■ **Exercise**
Return every line below in which "Switch" appears.

== Provided records

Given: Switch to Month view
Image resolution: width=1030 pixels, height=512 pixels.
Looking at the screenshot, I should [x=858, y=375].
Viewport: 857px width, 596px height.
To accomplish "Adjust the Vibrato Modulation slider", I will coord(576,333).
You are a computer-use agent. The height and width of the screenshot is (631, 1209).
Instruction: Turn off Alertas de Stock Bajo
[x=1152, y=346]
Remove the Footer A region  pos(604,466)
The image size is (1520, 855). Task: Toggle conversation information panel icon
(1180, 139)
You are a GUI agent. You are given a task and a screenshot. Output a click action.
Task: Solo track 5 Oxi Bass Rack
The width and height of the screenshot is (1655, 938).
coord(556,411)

====
== Provided records

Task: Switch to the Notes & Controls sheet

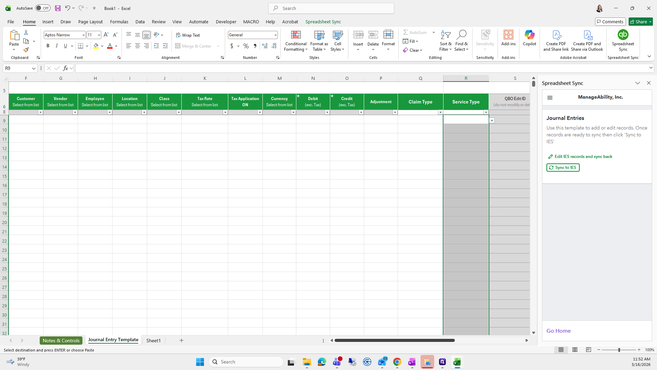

====

■ **Response to the exercise**
Given: Switch to Month view
Task: Switch to the Notes & Controls sheet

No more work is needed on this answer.